# Action item
Only the lines from the top of the material through the line containing "Task: Click the Signed in status label" should be restated, each one exactly.

# Exercise inputs
"""

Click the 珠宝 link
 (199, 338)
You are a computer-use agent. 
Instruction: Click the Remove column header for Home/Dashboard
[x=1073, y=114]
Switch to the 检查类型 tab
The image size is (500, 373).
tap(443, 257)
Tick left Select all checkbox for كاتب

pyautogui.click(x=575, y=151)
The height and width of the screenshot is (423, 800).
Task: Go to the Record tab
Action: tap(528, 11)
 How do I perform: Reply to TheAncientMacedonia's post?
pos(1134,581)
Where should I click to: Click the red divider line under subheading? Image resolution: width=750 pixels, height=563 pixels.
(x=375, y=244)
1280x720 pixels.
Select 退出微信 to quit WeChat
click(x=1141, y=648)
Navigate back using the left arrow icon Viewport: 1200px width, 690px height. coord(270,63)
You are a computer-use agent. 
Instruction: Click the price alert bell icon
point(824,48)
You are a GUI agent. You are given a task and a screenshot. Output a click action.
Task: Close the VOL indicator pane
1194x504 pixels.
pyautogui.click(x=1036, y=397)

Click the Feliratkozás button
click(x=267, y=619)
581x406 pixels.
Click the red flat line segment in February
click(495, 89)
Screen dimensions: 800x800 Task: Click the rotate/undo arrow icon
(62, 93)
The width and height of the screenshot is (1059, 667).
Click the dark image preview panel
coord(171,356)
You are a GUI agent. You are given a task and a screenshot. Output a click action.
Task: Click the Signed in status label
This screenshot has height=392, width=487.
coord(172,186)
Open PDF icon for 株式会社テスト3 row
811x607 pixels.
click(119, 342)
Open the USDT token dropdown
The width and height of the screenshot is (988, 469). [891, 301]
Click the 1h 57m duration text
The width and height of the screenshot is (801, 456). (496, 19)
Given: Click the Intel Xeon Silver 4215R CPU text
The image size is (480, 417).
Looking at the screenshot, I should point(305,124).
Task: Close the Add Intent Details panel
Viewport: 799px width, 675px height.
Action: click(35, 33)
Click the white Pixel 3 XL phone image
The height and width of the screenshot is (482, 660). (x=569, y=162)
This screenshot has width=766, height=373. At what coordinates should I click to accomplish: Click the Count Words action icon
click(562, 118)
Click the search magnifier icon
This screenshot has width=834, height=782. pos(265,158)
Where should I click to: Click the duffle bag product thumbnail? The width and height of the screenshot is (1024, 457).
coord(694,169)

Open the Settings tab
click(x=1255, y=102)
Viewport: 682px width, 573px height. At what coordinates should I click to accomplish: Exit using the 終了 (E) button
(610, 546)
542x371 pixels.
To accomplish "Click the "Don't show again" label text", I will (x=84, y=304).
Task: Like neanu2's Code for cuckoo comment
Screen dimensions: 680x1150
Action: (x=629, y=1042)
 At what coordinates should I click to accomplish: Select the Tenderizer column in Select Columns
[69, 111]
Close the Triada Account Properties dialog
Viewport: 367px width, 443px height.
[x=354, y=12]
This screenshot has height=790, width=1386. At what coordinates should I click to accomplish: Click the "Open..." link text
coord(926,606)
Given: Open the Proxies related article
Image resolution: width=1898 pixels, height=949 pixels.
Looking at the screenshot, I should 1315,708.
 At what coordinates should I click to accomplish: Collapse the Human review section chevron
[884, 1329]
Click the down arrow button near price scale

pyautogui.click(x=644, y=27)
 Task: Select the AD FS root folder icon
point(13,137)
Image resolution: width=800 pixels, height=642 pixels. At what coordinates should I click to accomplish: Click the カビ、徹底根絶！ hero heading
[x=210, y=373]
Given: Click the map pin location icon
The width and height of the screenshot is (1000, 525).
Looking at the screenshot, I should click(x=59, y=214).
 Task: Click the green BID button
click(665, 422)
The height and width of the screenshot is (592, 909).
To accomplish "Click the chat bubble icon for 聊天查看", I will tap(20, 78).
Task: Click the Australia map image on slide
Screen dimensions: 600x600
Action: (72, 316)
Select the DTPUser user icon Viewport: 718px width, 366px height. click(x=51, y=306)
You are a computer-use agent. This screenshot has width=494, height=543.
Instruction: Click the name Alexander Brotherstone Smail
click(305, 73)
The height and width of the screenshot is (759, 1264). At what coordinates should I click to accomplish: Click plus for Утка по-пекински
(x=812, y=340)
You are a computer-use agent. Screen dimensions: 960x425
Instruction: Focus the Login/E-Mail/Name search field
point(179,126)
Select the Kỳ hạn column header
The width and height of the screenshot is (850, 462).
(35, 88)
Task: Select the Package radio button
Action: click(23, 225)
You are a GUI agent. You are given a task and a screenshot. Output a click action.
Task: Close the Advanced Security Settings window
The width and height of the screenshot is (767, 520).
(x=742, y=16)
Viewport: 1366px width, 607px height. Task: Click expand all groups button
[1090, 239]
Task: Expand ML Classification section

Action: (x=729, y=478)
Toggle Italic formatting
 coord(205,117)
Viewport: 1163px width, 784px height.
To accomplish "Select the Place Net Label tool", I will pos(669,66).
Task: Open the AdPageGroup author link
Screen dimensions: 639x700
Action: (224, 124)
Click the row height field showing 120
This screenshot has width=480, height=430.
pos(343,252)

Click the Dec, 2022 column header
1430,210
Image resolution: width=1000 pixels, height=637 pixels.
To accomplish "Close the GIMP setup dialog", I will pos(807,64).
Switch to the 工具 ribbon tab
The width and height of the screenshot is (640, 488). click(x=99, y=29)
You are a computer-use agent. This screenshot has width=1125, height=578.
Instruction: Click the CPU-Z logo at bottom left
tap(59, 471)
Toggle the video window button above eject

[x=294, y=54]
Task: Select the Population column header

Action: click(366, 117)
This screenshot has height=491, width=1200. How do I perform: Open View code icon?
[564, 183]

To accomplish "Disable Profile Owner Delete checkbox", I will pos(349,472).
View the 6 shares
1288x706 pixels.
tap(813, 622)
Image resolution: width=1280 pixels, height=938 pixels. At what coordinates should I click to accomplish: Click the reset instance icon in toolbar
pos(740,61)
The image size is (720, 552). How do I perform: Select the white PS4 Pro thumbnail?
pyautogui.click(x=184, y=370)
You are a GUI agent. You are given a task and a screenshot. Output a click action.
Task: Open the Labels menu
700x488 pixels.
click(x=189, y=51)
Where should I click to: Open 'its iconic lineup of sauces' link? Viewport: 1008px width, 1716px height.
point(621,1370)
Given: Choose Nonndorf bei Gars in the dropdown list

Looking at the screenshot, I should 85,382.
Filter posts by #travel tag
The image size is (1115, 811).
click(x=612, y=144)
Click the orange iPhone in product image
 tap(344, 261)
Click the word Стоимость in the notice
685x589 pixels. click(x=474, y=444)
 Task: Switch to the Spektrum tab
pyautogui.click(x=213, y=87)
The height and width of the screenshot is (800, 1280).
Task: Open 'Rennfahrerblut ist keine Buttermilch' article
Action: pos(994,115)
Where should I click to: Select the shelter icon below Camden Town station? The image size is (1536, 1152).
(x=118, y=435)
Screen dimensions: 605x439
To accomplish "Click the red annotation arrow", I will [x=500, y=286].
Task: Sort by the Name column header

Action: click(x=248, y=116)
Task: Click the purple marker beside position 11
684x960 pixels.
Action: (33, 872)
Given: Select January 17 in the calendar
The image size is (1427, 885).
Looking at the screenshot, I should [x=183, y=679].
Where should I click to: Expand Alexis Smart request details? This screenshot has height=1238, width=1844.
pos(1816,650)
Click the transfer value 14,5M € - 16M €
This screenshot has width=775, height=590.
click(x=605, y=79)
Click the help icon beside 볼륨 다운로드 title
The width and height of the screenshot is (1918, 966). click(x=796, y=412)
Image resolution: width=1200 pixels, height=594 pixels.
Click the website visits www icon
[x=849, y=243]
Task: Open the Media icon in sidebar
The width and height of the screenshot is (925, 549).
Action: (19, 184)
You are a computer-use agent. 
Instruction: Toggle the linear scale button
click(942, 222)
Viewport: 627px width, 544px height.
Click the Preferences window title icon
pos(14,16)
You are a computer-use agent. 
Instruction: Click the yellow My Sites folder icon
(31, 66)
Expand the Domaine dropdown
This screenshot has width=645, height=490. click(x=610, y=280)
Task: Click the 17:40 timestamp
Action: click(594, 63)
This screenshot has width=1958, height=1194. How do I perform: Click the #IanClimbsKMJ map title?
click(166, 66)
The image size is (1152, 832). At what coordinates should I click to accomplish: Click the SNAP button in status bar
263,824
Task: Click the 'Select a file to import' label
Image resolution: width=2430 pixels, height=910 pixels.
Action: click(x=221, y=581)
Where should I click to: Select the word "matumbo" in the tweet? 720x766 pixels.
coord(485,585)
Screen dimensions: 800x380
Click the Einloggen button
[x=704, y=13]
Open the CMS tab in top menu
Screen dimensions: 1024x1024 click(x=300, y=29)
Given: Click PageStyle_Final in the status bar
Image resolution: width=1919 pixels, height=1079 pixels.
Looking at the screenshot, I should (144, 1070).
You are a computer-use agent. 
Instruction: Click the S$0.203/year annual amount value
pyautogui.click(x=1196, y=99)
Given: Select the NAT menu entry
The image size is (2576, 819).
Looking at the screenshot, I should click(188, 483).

"""

# Solution to the problem
Click the 珠宝 link
 (199, 338)
You are a computer-use agent. 
Instruction: Click the Remove column header for Home/Dashboard
[x=1073, y=114]
Switch to the 检查类型 tab
The image size is (500, 373).
tap(443, 257)
Tick left Select all checkbox for كاتب

pyautogui.click(x=575, y=151)
The height and width of the screenshot is (423, 800).
Task: Go to the Record tab
Action: tap(528, 11)
 How do I perform: Reply to TheAncientMacedonia's post?
pos(1134,581)
Where should I click to: Click the red divider line under subheading? Image resolution: width=750 pixels, height=563 pixels.
(x=375, y=244)
1280x720 pixels.
Select 退出微信 to quit WeChat
click(x=1141, y=648)
Navigate back using the left arrow icon Viewport: 1200px width, 690px height. coord(270,63)
You are a computer-use agent. 
Instruction: Click the price alert bell icon
point(824,48)
You are a GUI agent. You are given a task and a screenshot. Output a click action.
Task: Close the VOL indicator pane
1194x504 pixels.
pyautogui.click(x=1036, y=397)

Click the Feliratkozás button
click(x=267, y=619)
581x406 pixels.
Click the red flat line segment in February
click(495, 89)
Screen dimensions: 800x800 Task: Click the rotate/undo arrow icon
(62, 93)
The width and height of the screenshot is (1059, 667).
Click the dark image preview panel
coord(171,356)
You are a GUI agent. You are given a task and a screenshot. Output a click action.
Task: Click the Signed in status label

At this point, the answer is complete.